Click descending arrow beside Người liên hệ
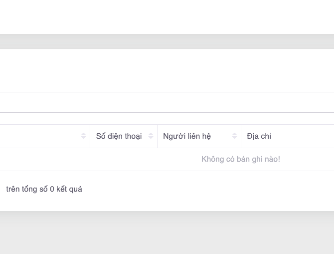Viewport: 334px width, 254px height. 234,138
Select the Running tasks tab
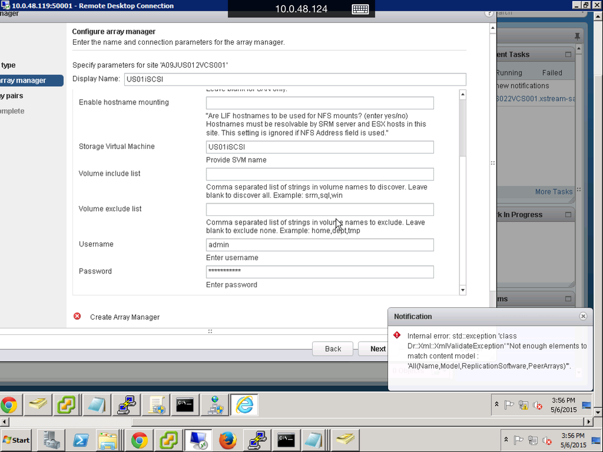This screenshot has width=603, height=452. pyautogui.click(x=509, y=72)
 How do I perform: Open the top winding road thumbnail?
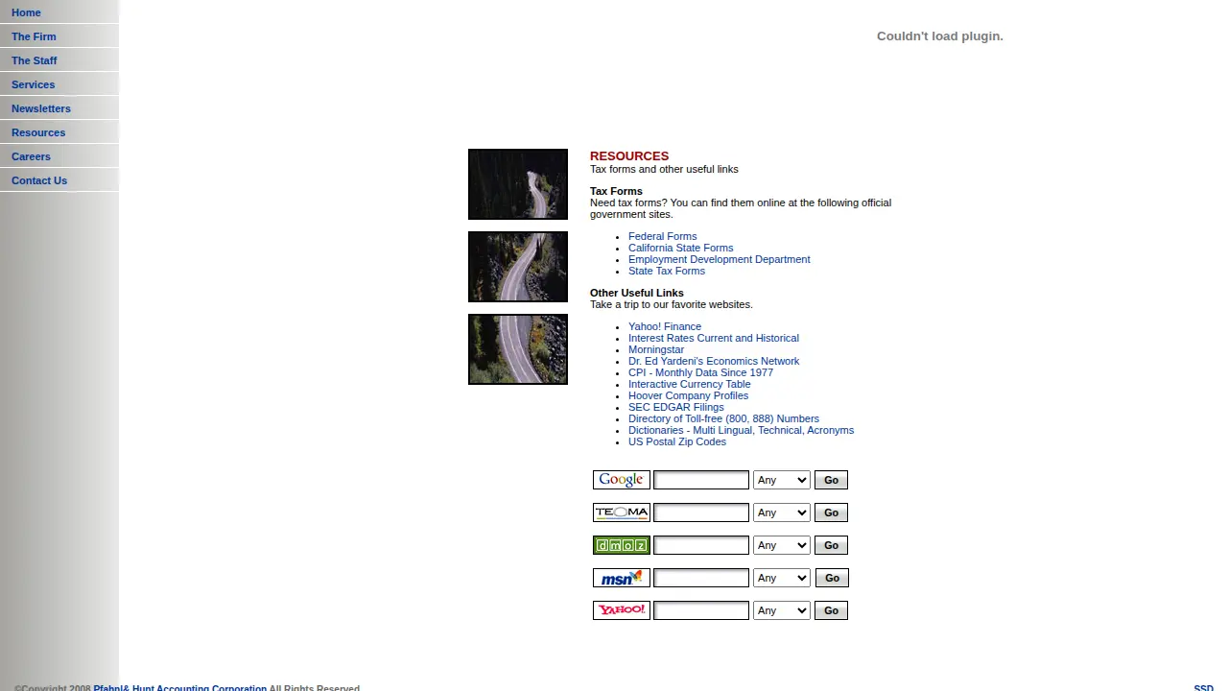pos(518,184)

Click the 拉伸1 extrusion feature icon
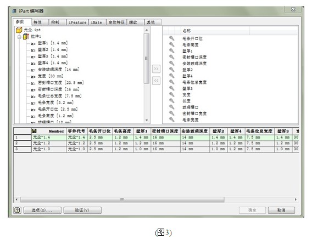(x=26, y=37)
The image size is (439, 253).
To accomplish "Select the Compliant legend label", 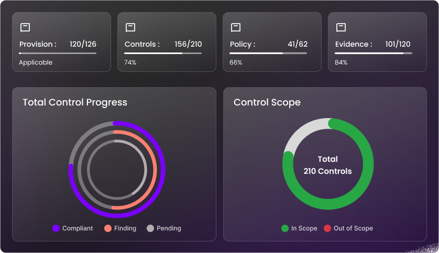I will (x=78, y=228).
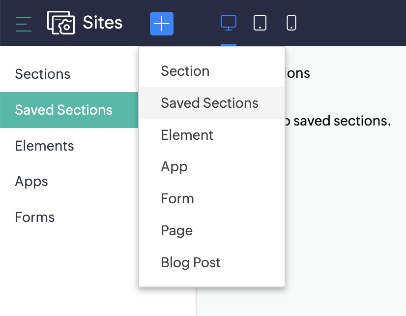This screenshot has height=316, width=406.
Task: Click the Sites title text
Action: (x=103, y=23)
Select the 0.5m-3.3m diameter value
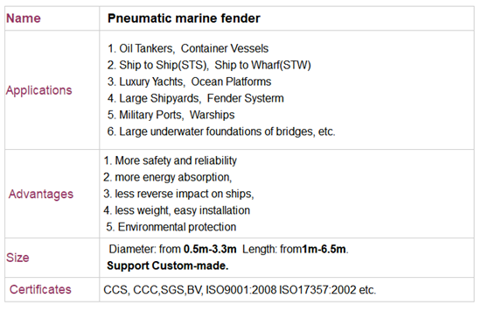488x319 pixels. [x=210, y=249]
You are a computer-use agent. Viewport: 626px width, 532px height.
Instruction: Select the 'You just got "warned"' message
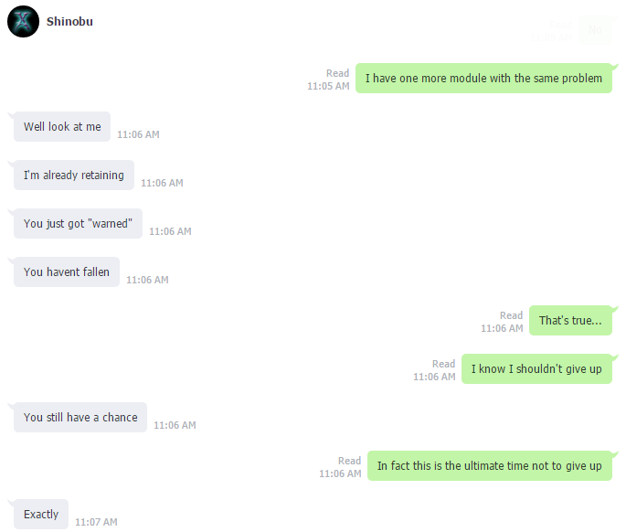[78, 223]
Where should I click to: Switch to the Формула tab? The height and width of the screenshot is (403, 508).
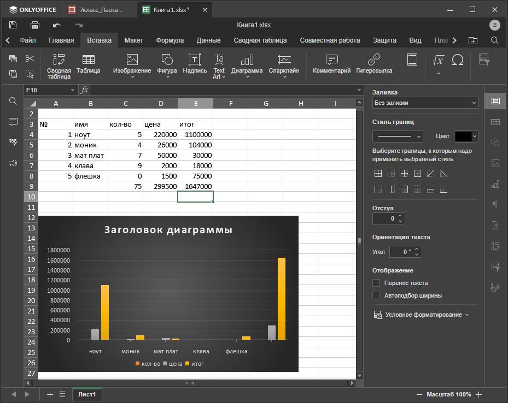coord(170,40)
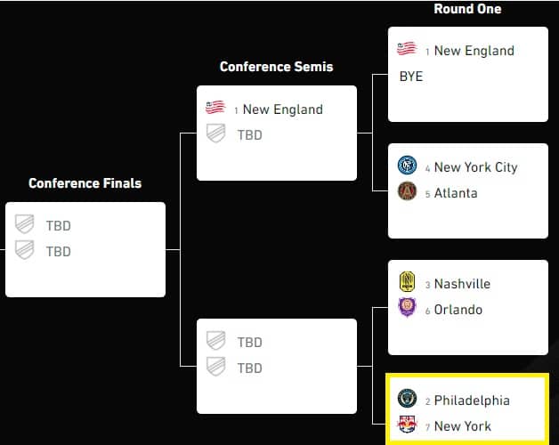Viewport: 559px width, 445px height.
Task: Click New England logo in Conference Semis
Action: coord(215,109)
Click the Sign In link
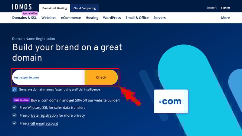Screen dimensions: 242x136 click(225, 8)
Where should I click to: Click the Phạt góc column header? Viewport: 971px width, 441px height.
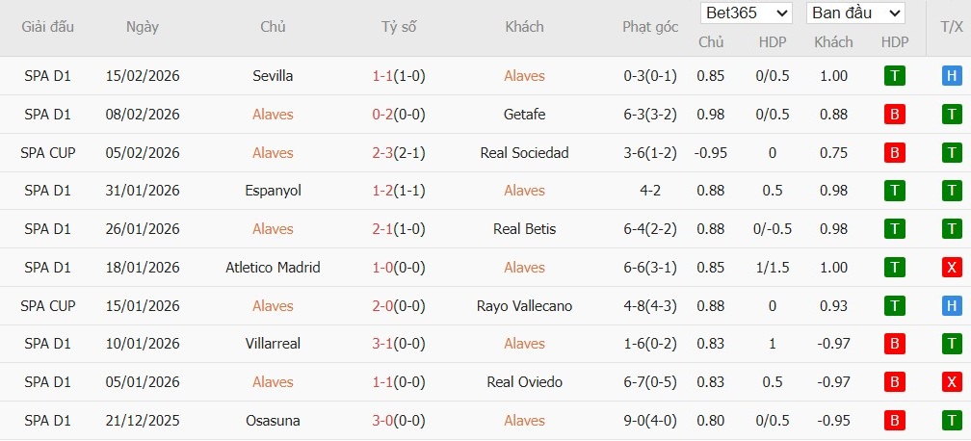point(650,27)
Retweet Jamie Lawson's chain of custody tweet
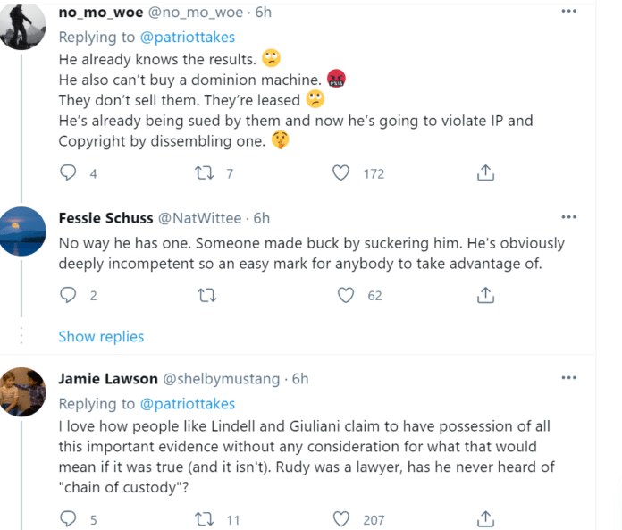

Assignment - Leave the pictures out and restate exactly the lines from the one that has "Click the Sign In link" through the final line of the entries above, both ends included.

Response -
Click the Sign In link
Screen dimensions: 242x136 click(225, 8)
Where should I click to: Click the Phạt góc column header? Viewport: 971px width, 441px height.
point(650,27)
Retweet Jamie Lawson's chain of custody tweet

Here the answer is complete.